Thursday, October 22, 2009

A Rose for Sister Mary

By Erik Camayd-Freixas

When the Iowa Department of Human Rights awarded the 2009 Cristine Wilson Medal for Equality and Justice to Sister Mary McCauley for her defense of community after the Postville raid, she humbly said: “It is our duty to work for equality and justice.”

These are just the latest of this brave woman’s history-bound words in a ministry that started the day of the raid, May 12, 2008, when she summoned Father Paul Ouderkirk out of retirement with a phone call: “Father, we need a collar down here.” Ever since, she has been a pillar of strength and inspiration to many in Postville and across the country.

When I was inside Waterloo’s National Cattle Congress, interpreting the misguided prosecutions and watching authorities sworn to uphold the Constitution deny it to 389 ragged workers in chains and tears, I was reminded of Orwell’s Animal Farm: All are equal under the law, “but some are more equal than others.” I was dumbfounded, confused, and afraid, with no one to turn to for guidance on equality and justice. That is when I found Sister Mary.

It was the evening of May 13th. Eager to find out what was happening “on the outside,” I found an Internet video clip of Sister Mary, surrounded by trembling women and children, describing the tragedy. “This shattered us,” she said firmly. “Hundreds of families were torn apart by this raid. The humanitarian impact is obvious to anyone in Postville. The economic impact will soon be evident.” I had found a moral compass.
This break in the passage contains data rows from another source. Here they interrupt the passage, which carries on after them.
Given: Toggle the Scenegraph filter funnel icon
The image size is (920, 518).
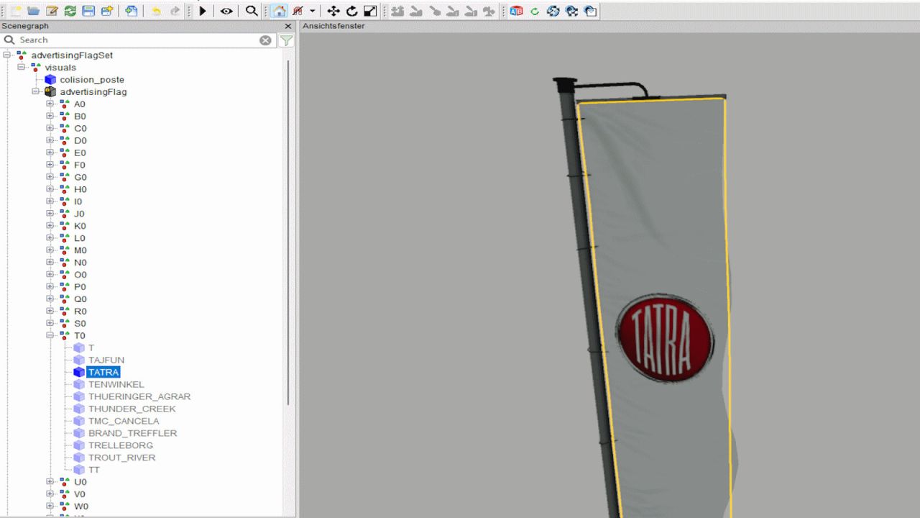Looking at the screenshot, I should [286, 40].
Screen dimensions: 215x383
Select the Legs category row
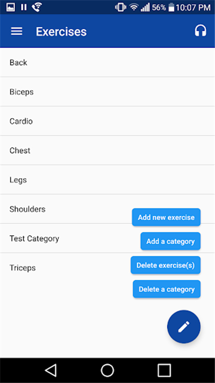click(x=107, y=180)
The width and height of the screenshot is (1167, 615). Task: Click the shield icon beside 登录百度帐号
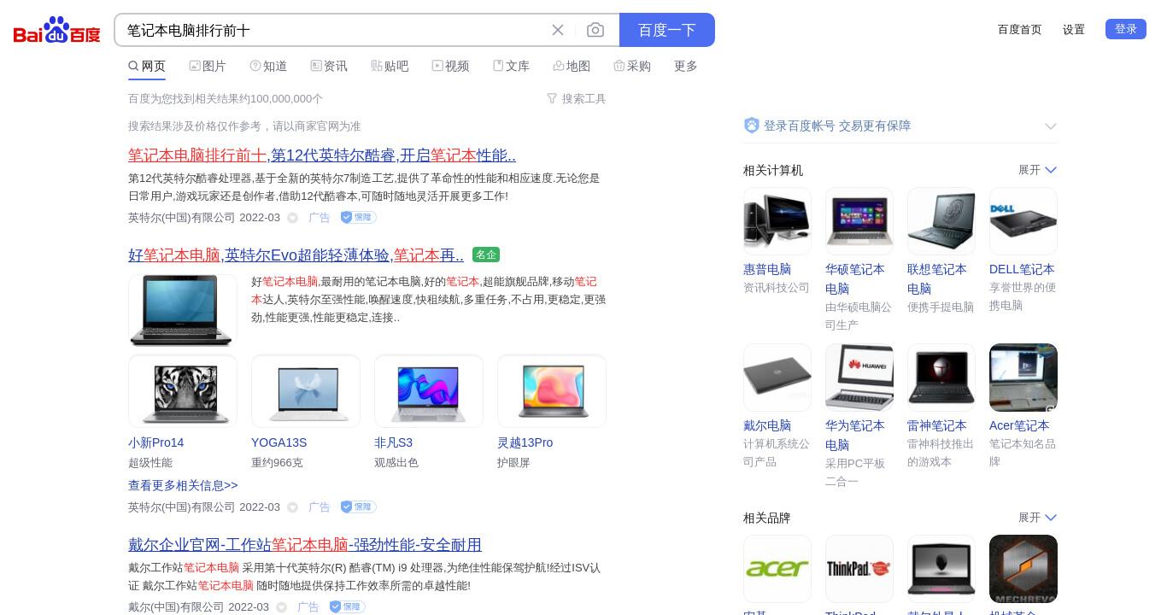(x=752, y=126)
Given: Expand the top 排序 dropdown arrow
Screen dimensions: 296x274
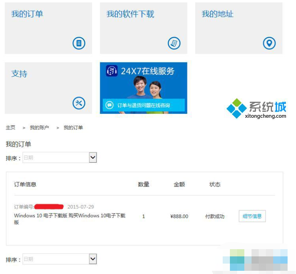Looking at the screenshot, I should (93, 158).
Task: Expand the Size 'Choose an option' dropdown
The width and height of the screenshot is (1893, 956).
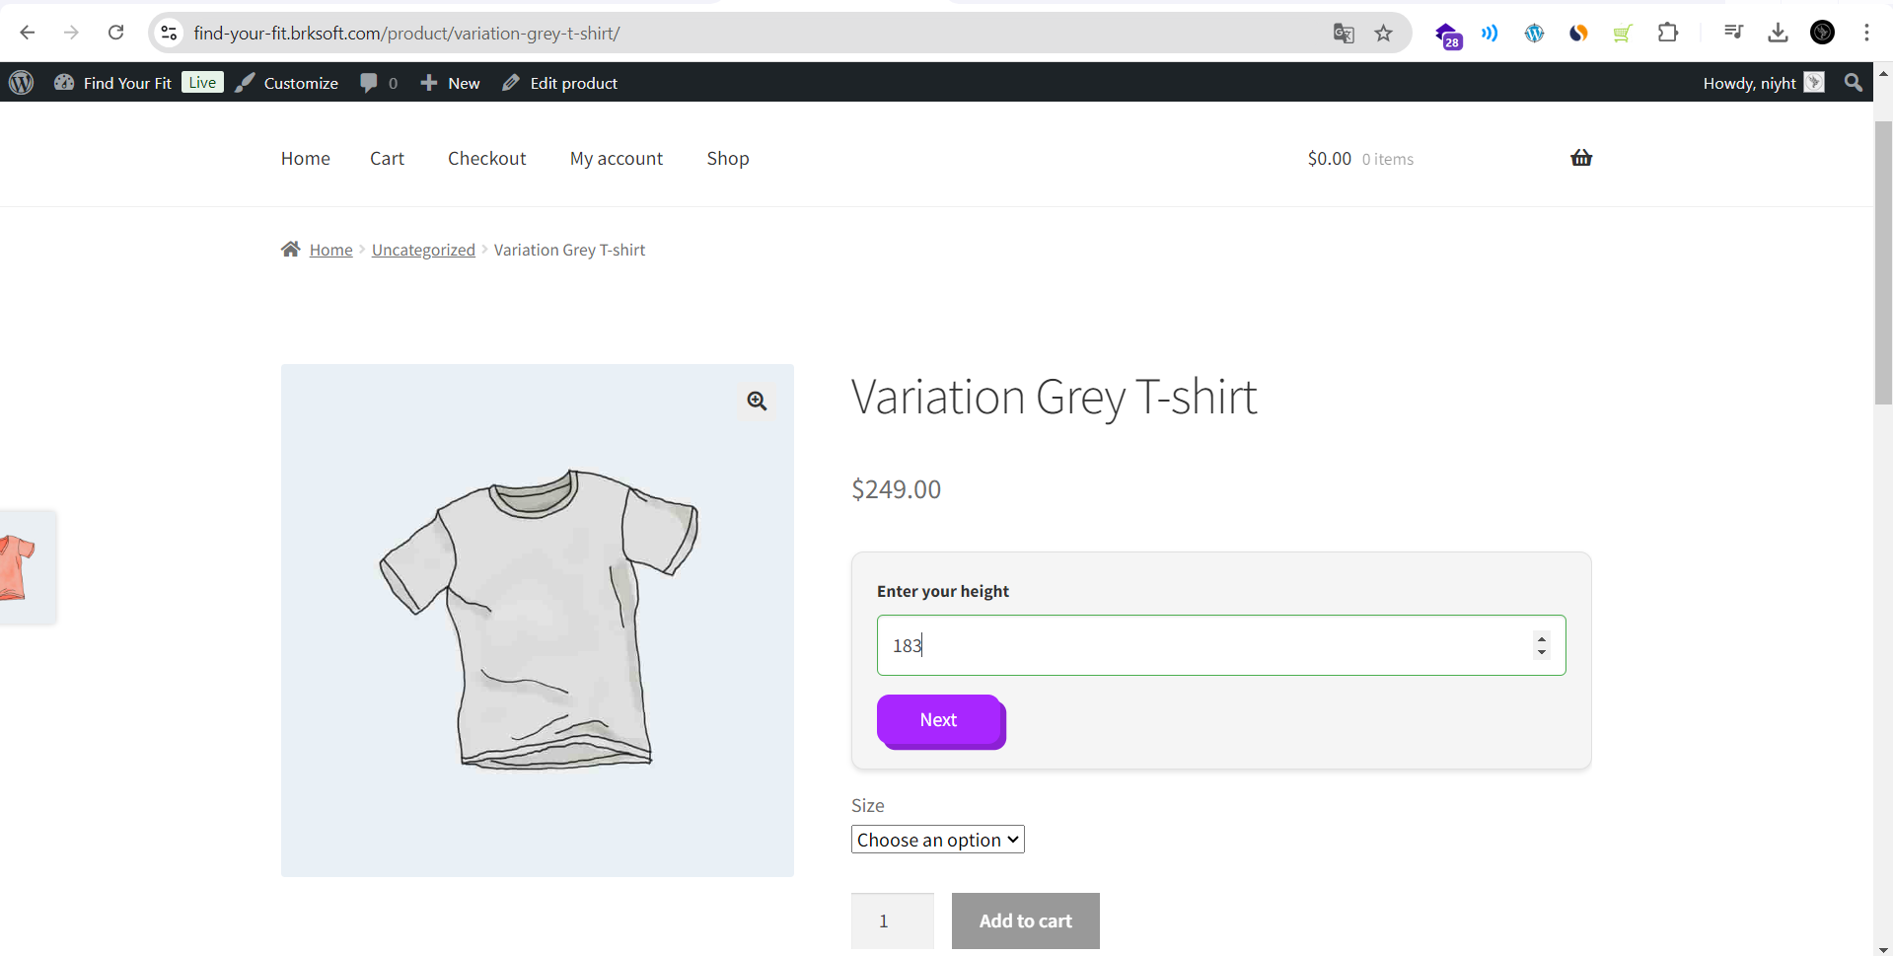Action: coord(937,840)
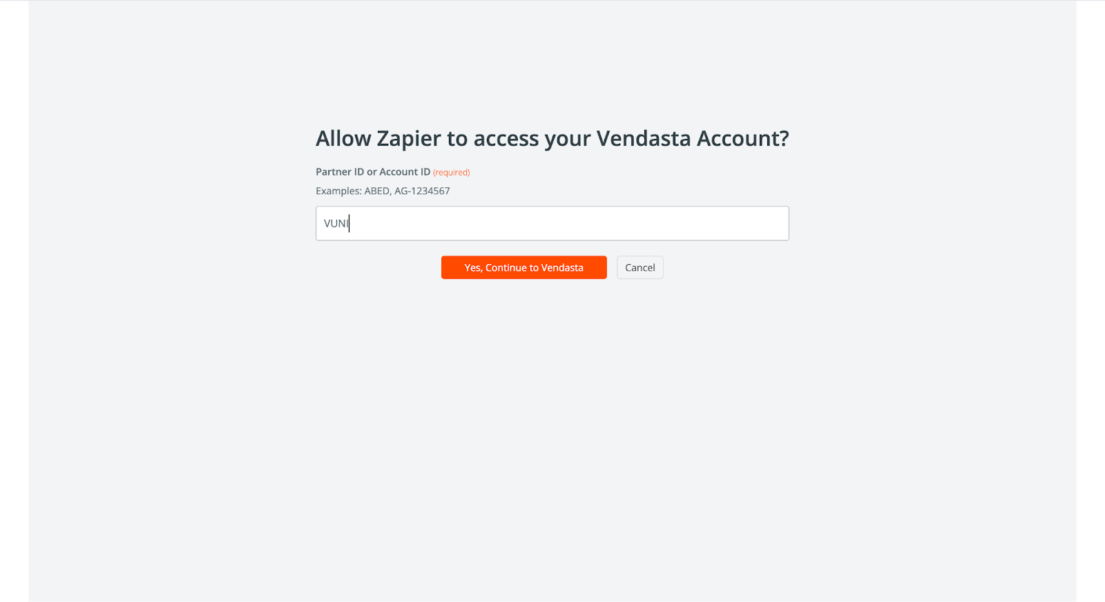
Task: Select the word Vendasta in the heading
Action: (644, 138)
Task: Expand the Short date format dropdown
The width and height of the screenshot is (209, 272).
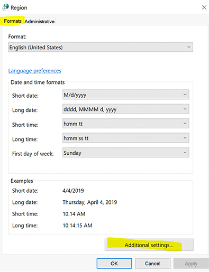Action: coord(126,95)
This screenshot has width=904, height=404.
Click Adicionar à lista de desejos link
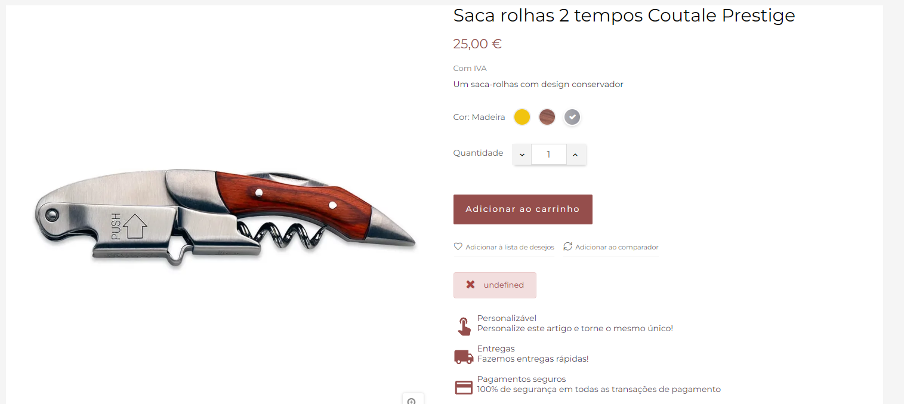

Sister Mary had told the world what was happening in Postville. The ball was in my court: Shame on me, if I didn’t follow her lead and tell what happened on the inside. After I published my essay on the Waterloo prosecutions, she wrote to thank me. Since then we have corresponded and spoken regularly about equality and justice.

Those who do not know her might think she is a passionate advocate. Yet it is not passion or politics that drives her, but duty, serene faith, sheer humanity, and intelligence. Sister Mary is the voice of reason and sanity in times of extremism and crisis. Hundreds of gendarmes in trucks and helicopters storm the town; wailing children, destitute mothers, hungry workers beg for shelter; community volunteers seek her direction; and Sister Mary delivers, calm amid the storm. Her composure and kindness are a source of strength for others.

I joined the Postville relief effort part-time from afar and found it heart-wrenching, even in small doses. I wondered over the months how those in Postville could cope day-to-day with so much misery. I understood when I met Sister Mary last October at Luther College and at the Postville anniversary vigil in May. A year of stress and sorrow had taken a visible toll on many of the relief workers, but Sister Mary was in for the long run.

Day in and day out they reckoned with the traumatized children; the desperate women with ankle monitors and deformed hands from 24,000 daily cuts on the meatpacking line; the starving families in Guatemala and Mexico, the workers languishing in jail, the persistent fear and despair, the bills, the legal and medical needs, the empty food pantry, the crumbling economy of the town, the homeless, and the long, cold, heartless winter of 2008. And they are still at it. Sister Mary’s work is far from over.

Almost a year and a half later, among many other problems, there are still women with electronic shackles and ankle sores, suffering from depression and post-traumatic stress. Sister Mary accepted the Human Rights Medal on their behalf.

In contrast with Mary McCauley’s leadership and grandeur stands the federal government’s callous disregard for the local community, both migrant and Iowan. Postville’s is the most egregious example of reckless enforcement, abuse of process, and domestic interventionism in American history. Yet no investigation, acceptance of responsibility, or assistance of any kind has been forthcoming. Instead, a follower, in this untoward prosecutorial debacle, is being promoted to a position of leadership as Northern Iowa’s U.S. Attorney.

The Cristine Wilson Medal, reserved for true leaders, is a fitting preview of how history will regard these events and their participants. It symbolizes the inspiring strength of the individual, and shows the world that in the end, big government was no match for the little nun from Iowa.
Camayd-Freixas, is a professor of modern languages at Florida International University.